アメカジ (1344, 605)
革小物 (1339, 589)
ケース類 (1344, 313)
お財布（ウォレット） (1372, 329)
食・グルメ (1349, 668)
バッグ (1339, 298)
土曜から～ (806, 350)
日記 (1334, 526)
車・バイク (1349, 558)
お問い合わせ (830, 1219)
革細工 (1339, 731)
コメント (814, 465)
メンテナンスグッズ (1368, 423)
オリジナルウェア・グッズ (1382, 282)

+++

> [Work item] An exact copy of every line from the one containing "土曜から～ (806, 350)" through the last line of the entries is required; please add nothing.

> [Response]
土曜から～ (806, 350)
日記 (1334, 526)
車・バイク (1349, 558)
お問い合わせ (830, 1219)
革細工 (1339, 731)
コメント (814, 465)
メンテナンスグッズ (1368, 423)
オリジナルウェア・グッズ (1382, 282)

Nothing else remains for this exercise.